To determine the extent to which data are missing, there are two main kinds of missing data to try to detect:

  • Missing data within a record. A "record" refers to a unit of observation, such as a patient office visit. If a database contains a notation that an office visit occurred, but the diagnosis (or reason for visit) is absent, then this data element can be considered missing. Another example is in patient experience surveys. If a survey is returned but a question has been skipped, then this skipped question constitutes a missing data element within the record (the survey). It is generally easier to detect missing data within a record than to detect entire records that are missing.
  • Missing records. Examples of missing records include entire surveys that are not returned and office visits that are not included in administrative data. For surveys, a list of patients to whom the survey was mailed will allow a CVE to know the extent of missing data. But for office visits, the situation is more difficult.

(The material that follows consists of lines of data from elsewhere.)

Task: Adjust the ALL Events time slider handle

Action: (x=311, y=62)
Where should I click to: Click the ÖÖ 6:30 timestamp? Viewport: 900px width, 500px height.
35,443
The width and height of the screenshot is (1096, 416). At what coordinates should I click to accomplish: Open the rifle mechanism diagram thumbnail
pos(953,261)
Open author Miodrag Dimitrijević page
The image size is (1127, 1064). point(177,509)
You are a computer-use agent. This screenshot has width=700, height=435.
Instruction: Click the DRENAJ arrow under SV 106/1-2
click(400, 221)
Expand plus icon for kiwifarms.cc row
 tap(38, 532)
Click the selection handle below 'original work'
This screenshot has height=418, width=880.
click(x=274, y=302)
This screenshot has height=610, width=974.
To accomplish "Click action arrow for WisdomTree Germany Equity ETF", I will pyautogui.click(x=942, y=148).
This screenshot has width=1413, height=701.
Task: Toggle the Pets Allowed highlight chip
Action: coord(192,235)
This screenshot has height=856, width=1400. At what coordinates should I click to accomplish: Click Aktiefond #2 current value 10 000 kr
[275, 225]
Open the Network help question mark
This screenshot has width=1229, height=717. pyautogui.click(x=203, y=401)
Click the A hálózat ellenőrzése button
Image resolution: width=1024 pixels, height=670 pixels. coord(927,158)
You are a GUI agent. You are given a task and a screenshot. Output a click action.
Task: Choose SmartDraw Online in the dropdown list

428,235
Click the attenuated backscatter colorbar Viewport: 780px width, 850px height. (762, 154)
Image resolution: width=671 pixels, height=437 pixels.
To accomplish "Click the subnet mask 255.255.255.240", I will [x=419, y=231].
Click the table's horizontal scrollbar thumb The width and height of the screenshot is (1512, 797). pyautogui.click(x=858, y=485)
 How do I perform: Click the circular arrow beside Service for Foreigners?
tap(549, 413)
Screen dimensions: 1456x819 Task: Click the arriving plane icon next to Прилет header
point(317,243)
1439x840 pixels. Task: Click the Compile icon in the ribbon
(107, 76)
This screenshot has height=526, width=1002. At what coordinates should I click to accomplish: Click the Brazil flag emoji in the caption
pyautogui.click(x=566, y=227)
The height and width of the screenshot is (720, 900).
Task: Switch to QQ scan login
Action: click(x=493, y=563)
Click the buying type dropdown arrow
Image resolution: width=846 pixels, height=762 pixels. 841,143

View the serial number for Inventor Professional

How can a CVE tell that an office visit occurred when there is no record? After all, maybe the office visit never occurred in the first place.

Missing data are a difficult problem, even for experienced programmers and analysts. One way to check for missing data is to compare the performance data to an external standard, such as the documentation that accompanies the data. If performance data come with documentation that lists the number of records, a good first step is to check that the number of records in the data file is equal to the number listed in the documentation. In a related example, if the number of patients in the performance data from a given health plan is much smaller than the number of patients known to be enrolled in the health plan, then it is likely that many patient records are missing. Other examples include a complete lack of mental health data from a health plan (due to the plan's use of a "carve-out" subcontract for mental health services) and a complete lack of pharmacy data (due to use of a pharmacy benefit manager). The only way to fix these problems is to go back to the data source and figure out a way to obtain the missing data.

In general, missing records are detected in two situations. First, the number of records in a dataset may not match the number of records listed in the dataset documentation (i.e., a description of the dataset that gives the number of records). Second, the existing data may be implausible (e.g., it is extremely unlikely that an entire health plan's membership would consume no mental health services or no prescription drugs in a given year). Sometimes, however, there may not be any such red flags. It is much harder to detect missing records when the existing data still look plausible. The best techniques for detecting missing data depend on the data source in question, and obtaining consultation from analysts who are experienced with each data source may be advisable.

Examples: Missing data

The New York Quality Alliance (http://www.nyqa.org) is using adjudicated health plan claims data to calculate Healthcare Effectiveness Data and Information Set (HEDIS) performance measures. However, when patients are enrolled in capitated products, the health plans do not receive claims for every clinical service that is delivered. It is difficult, therefore, to know the extent to which HEDIS performance measure data for capitated patients are missing.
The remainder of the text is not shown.